What we don’t know yet
The two failure modes are distinguishable in transcript data, but we have not yet tested whether fine-tuning on structured tool calls would close the gap on mode 2 (inline notation) without fixing mode 1 (execution commitment). They look like separate problems. Mode 1 is a failure to commit to action after correct reasoning. Mode 2 is a formatting regression under cognitive load. It is plausible they have different training interventions.

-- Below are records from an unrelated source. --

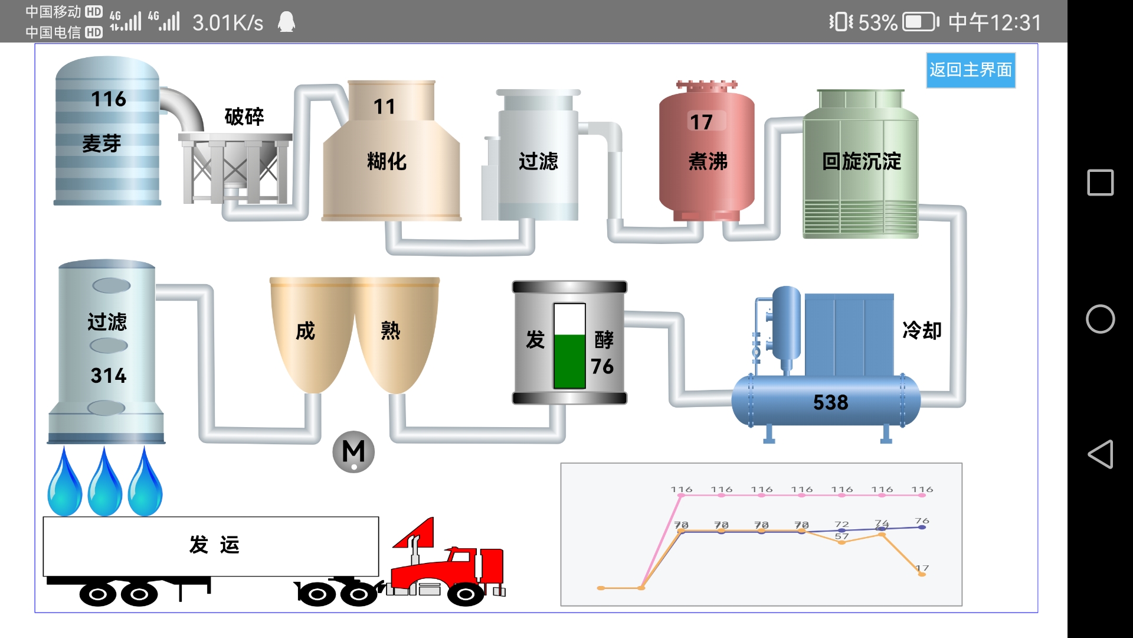
Task: Toggle the round M motor button
Action: click(353, 452)
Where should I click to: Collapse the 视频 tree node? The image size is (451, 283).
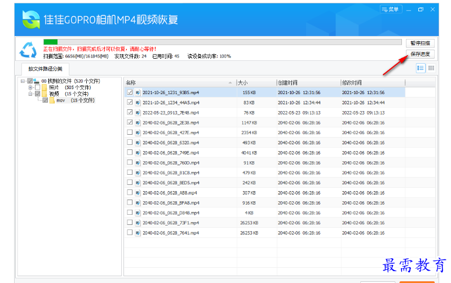[x=30, y=94]
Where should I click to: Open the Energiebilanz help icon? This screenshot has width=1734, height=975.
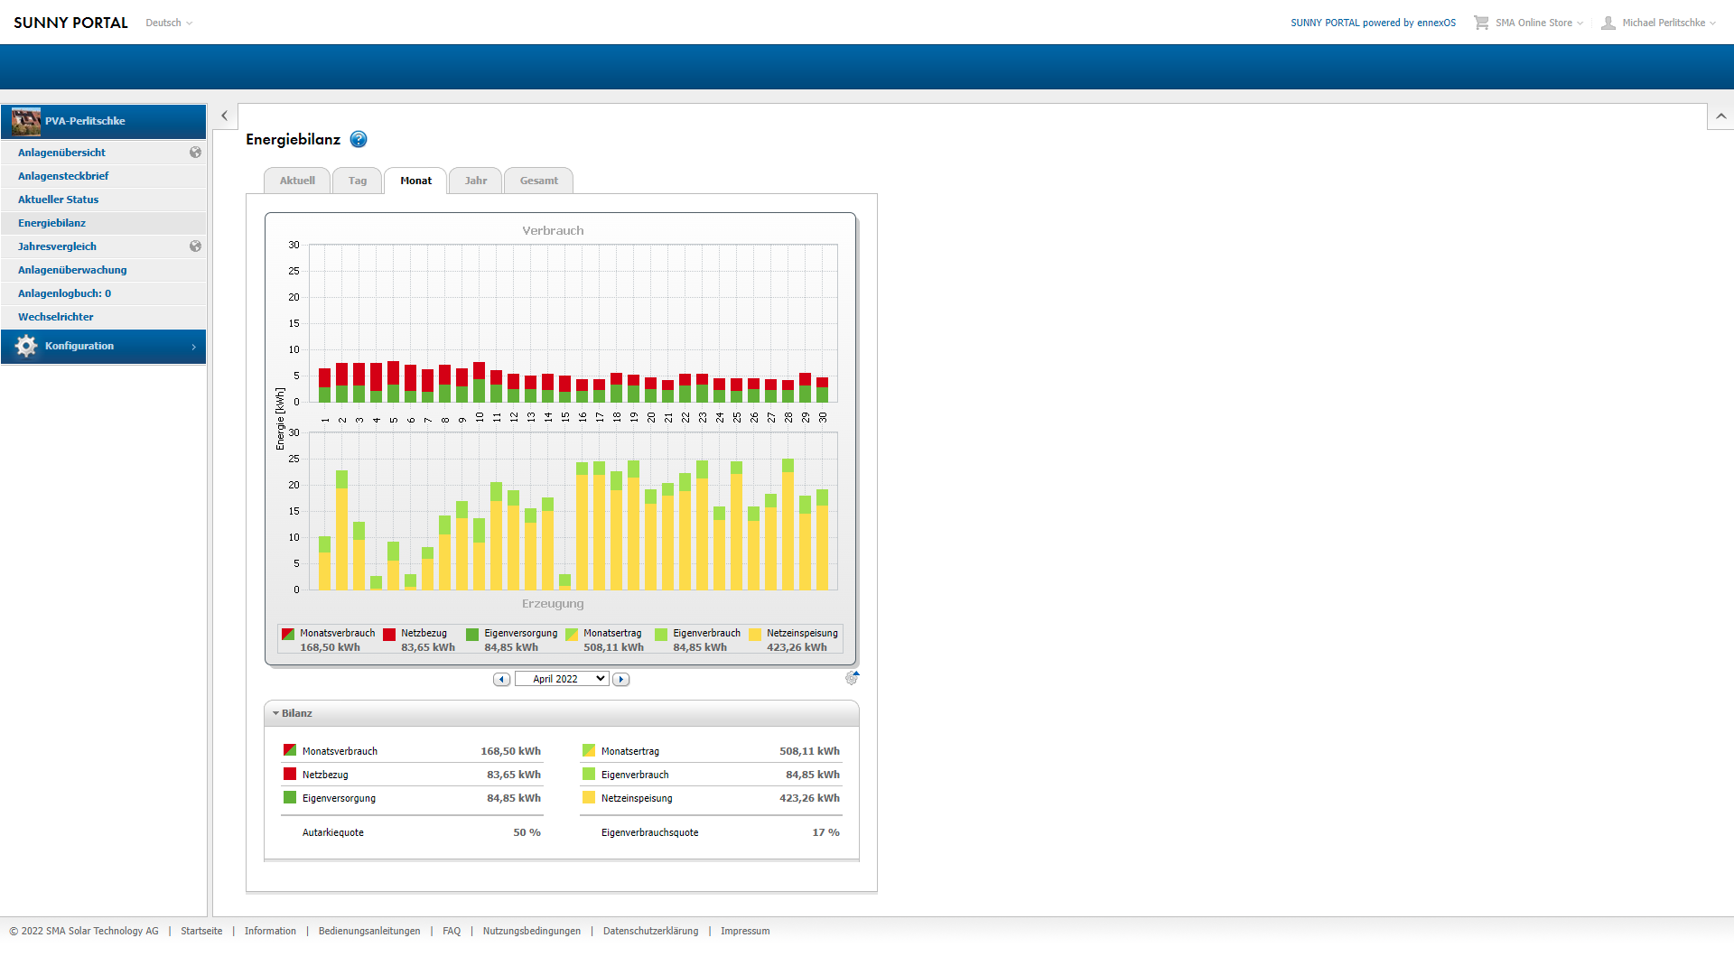click(359, 139)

We also do not have data on Scout with larger context utilization. The 10M token window is central to the product pitch, but none of agentic-core-v1’s tasks approach that scale. Whether the MoE routing stability degrades further at large context is unobserved from this campaign.
A follow-up campaign using a fine-tuned Scout variant, or Scout with explicit chain-of-thought prompting for tool dispatch decisions, would let us distinguish architecture limits from training gaps.